Alabama born Lewis said the Black Lives Matter protesters had “inspired” him in the final days of his life.

“You filled me with hope about the next chapter of the great American story when you used your power to make a difference in our society,” he wrote in an essay published in the New York Times.

“Around the country and the world you set aside race, class, age, language and nationality to demand respect for human dignity.”

Evoking the memory of Martin Luther King, Lewis said it was incumbent upon all Americans to “stand up, speak up and speak out” against racial injustice and inequality.

Democratic processes are “key” to enacting nonviolent change, Lewis said as he urged Americans to use their votes.

“Ordinary people with extraordinary vision can redeem the soul of America..” he said.

One of the architects of the civil rights movement, Lewis’s life will be remembered at a service held in Atlanta’s Ebenezer Baptist Church, following a week-long series of events celebrating his legacy.

Lewis – who served Georgia in the House of Representatives from 1987 – had been among dozens of demonstrators as part of a march from Montgomery to Selma in 1965, when a line of Alabama State Troopers blocked their path on Edmund Pettus Bridge.

Governor George Wallace had declared the march an illegal demonstration and police later attacked demonstrators with horses, clubs, and tear gas.

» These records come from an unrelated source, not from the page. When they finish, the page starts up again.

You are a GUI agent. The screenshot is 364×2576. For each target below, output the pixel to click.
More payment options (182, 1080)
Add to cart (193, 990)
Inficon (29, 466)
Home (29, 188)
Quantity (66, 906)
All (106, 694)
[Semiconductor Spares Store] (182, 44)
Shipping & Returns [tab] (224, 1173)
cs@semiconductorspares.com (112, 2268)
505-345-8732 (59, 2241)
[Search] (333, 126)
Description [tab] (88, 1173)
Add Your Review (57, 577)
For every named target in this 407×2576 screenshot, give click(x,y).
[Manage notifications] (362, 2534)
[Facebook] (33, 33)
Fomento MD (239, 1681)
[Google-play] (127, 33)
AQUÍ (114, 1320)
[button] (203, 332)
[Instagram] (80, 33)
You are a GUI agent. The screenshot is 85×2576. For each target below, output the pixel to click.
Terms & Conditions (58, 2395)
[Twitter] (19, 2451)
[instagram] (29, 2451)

The clash galvanised protests across the US and is considered one of the most important moments in the Civil Rights movement.

Former presidents Bill Clinton, George W Bush and Barack Obama are all expected to attend Mr Lewis’s funeral, with each taking an active role in the service.

Donald Trump, 45th president of the United States, is not expected to attend.

Lewis and Mr Trump had an antagonistic relationship with each other after the Democrat refused to attend the “illegitimate president’s” 2017 inauguration.

When asked this week if he would visit Lewis’s body which lay in state at the Dome of the Capitol, Trump replied: “I won’t be going. No.”